**DO THIS**
Can you convert the records, from the first line through the line containing "Looking at the screenshot, I should [1069, 93].", into a numbered list with blank lines omitted?

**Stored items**
────────────────────────────────────────
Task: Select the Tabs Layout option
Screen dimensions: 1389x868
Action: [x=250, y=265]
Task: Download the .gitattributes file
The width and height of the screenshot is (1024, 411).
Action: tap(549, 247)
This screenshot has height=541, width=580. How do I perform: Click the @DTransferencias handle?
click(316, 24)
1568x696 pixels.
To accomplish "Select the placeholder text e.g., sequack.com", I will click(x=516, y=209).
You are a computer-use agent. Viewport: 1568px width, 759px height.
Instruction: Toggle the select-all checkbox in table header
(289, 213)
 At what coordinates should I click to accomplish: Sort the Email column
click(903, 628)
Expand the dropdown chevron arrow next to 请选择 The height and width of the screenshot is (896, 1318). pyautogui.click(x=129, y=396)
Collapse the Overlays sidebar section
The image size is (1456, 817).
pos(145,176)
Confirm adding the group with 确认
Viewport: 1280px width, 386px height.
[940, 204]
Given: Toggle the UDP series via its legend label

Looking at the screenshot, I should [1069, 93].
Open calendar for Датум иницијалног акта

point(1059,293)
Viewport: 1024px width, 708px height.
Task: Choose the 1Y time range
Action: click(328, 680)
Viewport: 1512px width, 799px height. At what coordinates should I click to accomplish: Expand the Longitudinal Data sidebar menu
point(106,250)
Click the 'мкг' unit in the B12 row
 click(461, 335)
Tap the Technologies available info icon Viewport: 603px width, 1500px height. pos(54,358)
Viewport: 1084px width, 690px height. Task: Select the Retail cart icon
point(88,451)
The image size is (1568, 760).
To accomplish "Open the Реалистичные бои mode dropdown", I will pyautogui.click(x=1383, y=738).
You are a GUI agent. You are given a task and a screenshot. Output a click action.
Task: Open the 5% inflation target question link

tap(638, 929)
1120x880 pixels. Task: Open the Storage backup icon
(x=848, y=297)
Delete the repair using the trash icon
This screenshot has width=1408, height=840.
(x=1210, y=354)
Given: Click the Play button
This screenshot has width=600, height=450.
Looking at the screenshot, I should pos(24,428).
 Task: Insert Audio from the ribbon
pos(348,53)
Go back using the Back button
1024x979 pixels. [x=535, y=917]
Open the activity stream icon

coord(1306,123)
────────────────────────────────────────
**EXPECTED ANSWER**
1. Task: Select the Tabs Layout option
2. Screen dimensions: 1389x868
3. Action: [x=250, y=265]
4. Task: Download the .gitattributes file
5. The width and height of the screenshot is (1024, 411).
6. Action: tap(549, 247)
7. This screenshot has height=541, width=580. How do I perform: Click the @DTransferencias handle?
8. click(316, 24)
9. 1568x696 pixels.
10. To accomplish "Select the placeholder text e.g., sequack.com", I will click(x=516, y=209).
11. You are a computer-use agent. Viewport: 1568px width, 759px height.
12. Instruction: Toggle the select-all checkbox in table header
13. (289, 213)
14.  At what coordinates should I click to accomplish: Sort the Email column
15. click(903, 628)
16. Expand the dropdown chevron arrow next to 请选择 The height and width of the screenshot is (896, 1318). pyautogui.click(x=129, y=396)
17. Collapse the Overlays sidebar section
18. The image size is (1456, 817).
19. pos(145,176)
20. Confirm adding the group with 确认
21. Viewport: 1280px width, 386px height.
22. [940, 204]
23. Given: Toggle the UDP series via its legend label
24. Looking at the screenshot, I should [1069, 93].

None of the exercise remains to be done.